# Your task:
Line by line, retype the material below exactly, from its first line up to and including the one holding "71 (26, 2116)".
——
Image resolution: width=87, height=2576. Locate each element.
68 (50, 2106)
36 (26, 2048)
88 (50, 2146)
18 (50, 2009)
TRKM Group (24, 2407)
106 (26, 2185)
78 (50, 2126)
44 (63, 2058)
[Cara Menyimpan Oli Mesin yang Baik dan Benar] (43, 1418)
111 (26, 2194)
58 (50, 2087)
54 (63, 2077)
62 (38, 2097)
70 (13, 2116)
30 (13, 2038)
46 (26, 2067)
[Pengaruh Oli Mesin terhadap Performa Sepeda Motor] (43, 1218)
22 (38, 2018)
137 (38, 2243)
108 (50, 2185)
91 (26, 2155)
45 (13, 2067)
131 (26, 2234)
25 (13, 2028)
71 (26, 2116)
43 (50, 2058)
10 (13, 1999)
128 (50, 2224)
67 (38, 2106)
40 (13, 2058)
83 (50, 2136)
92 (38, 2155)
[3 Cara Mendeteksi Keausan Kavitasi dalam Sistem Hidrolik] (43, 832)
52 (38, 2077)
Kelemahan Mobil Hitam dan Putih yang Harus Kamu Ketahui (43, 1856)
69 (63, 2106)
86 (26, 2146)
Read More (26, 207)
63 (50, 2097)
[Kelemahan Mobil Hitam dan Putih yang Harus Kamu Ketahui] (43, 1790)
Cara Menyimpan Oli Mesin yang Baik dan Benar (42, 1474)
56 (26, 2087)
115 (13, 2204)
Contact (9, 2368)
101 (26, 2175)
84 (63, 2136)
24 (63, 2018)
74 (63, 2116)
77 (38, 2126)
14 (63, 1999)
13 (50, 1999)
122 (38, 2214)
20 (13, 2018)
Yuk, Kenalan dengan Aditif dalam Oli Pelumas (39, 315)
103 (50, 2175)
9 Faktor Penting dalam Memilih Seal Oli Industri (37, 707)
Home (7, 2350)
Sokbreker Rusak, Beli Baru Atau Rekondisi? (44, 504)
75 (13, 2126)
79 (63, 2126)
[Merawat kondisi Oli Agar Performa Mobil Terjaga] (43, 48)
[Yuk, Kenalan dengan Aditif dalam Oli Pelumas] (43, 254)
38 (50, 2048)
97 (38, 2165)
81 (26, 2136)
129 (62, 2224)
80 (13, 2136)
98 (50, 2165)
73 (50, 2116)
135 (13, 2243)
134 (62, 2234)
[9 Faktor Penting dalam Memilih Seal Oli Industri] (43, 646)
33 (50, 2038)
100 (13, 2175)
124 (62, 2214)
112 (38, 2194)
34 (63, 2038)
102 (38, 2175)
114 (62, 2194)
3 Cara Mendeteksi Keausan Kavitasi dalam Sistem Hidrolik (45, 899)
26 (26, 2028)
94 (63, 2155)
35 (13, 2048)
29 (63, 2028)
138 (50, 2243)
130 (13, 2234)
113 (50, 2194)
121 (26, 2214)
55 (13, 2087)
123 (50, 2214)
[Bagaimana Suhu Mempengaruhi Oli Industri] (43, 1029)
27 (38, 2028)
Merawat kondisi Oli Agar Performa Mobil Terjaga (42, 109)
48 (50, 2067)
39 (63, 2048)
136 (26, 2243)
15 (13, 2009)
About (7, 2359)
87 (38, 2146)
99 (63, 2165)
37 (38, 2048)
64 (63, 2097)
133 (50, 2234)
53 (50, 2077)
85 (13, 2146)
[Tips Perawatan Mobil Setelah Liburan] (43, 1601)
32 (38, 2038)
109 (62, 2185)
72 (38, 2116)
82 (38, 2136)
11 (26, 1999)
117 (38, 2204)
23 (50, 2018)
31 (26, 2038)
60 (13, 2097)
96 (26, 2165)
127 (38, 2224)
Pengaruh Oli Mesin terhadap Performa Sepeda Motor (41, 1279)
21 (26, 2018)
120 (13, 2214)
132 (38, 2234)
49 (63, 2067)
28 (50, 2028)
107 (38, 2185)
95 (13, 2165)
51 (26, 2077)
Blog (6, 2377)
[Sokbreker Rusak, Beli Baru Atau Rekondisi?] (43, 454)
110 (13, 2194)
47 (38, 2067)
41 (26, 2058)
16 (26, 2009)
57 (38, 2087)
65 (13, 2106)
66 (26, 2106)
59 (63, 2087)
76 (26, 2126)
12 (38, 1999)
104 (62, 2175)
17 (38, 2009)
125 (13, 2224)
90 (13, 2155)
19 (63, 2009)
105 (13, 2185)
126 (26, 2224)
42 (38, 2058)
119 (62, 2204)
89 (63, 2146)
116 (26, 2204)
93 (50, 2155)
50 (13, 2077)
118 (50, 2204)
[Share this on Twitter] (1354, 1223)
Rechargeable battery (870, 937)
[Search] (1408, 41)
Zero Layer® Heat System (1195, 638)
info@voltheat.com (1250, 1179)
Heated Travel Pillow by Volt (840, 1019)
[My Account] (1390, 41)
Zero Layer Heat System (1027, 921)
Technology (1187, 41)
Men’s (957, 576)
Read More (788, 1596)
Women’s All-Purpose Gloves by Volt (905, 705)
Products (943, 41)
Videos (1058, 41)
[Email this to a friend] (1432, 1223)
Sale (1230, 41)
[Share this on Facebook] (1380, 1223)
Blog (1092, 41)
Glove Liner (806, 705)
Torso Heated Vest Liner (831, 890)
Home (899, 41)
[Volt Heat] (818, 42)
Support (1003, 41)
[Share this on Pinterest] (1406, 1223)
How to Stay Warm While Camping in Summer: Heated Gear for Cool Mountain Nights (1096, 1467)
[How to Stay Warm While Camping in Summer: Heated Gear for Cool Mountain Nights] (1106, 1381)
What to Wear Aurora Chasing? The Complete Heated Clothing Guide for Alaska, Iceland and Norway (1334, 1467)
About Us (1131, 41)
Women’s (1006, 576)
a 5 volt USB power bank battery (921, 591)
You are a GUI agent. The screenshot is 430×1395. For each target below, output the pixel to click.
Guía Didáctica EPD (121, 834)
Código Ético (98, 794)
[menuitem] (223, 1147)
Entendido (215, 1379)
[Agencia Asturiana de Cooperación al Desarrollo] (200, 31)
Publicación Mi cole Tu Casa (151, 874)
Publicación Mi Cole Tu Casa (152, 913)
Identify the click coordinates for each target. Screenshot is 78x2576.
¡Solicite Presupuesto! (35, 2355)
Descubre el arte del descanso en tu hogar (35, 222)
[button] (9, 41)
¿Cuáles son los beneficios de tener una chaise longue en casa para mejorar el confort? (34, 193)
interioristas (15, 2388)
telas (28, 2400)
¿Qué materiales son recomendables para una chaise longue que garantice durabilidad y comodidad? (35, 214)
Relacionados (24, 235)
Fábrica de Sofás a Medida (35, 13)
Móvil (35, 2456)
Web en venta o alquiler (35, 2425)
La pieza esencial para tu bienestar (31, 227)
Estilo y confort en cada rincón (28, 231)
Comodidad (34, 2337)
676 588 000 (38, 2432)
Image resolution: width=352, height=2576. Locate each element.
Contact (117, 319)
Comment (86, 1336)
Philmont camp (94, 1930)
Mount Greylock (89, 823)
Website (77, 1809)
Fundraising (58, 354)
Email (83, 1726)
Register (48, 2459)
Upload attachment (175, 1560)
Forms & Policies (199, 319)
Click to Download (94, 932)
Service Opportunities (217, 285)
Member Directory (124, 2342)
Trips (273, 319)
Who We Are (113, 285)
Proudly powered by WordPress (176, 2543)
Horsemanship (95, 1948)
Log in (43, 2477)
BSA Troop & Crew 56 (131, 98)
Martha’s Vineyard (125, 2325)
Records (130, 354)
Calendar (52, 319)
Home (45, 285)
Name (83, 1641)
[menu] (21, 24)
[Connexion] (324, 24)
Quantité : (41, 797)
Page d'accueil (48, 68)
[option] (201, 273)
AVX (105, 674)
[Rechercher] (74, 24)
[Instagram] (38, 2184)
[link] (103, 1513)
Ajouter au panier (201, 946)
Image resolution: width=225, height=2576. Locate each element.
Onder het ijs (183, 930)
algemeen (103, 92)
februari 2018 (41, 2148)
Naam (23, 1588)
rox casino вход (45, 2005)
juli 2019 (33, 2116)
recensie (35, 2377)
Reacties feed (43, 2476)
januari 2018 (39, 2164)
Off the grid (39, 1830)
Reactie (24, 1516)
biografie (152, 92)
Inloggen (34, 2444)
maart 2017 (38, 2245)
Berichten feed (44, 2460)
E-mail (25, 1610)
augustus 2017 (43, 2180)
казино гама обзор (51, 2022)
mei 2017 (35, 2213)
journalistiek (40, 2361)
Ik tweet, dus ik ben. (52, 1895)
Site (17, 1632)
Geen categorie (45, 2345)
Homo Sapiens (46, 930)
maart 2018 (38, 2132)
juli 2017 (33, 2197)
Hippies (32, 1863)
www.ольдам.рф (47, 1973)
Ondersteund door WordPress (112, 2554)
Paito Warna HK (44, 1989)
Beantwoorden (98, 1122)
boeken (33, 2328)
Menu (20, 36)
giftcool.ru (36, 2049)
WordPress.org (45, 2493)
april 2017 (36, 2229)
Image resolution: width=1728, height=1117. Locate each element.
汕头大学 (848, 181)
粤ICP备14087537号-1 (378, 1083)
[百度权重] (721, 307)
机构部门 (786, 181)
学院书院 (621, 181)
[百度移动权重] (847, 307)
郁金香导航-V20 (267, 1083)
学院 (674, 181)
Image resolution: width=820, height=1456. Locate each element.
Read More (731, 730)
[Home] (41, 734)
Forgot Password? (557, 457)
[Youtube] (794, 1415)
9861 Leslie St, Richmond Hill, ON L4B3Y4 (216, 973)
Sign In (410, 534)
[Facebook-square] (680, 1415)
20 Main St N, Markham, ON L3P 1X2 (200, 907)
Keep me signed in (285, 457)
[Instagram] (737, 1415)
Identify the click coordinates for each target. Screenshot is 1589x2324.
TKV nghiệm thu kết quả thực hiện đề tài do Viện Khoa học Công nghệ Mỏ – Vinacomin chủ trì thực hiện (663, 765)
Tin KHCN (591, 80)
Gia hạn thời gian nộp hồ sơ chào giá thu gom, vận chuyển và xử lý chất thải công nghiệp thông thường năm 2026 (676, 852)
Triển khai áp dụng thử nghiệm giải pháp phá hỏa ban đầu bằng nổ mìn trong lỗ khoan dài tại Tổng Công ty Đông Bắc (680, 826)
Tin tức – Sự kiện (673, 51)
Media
——
# Answer area:
Image resolution: width=87, height=2576. Locate each element.
68 (50, 2106)
36 (26, 2048)
88 (50, 2146)
18 (50, 2009)
TRKM Group (24, 2407)
106 (26, 2185)
78 (50, 2126)
44 (63, 2058)
[Cara Menyimpan Oli Mesin yang Baik dan Benar] (43, 1418)
111 (26, 2194)
58 (50, 2087)
54 (63, 2077)
62 (38, 2097)
70 (13, 2116)
30 (13, 2038)
46 (26, 2067)
[Pengaruh Oli Mesin terhadap Performa Sepeda Motor] (43, 1218)
22 (38, 2018)
137 (38, 2243)
108 (50, 2185)
91 (26, 2155)
45 (13, 2067)
131 (26, 2234)
25 (13, 2028)
71 (26, 2116)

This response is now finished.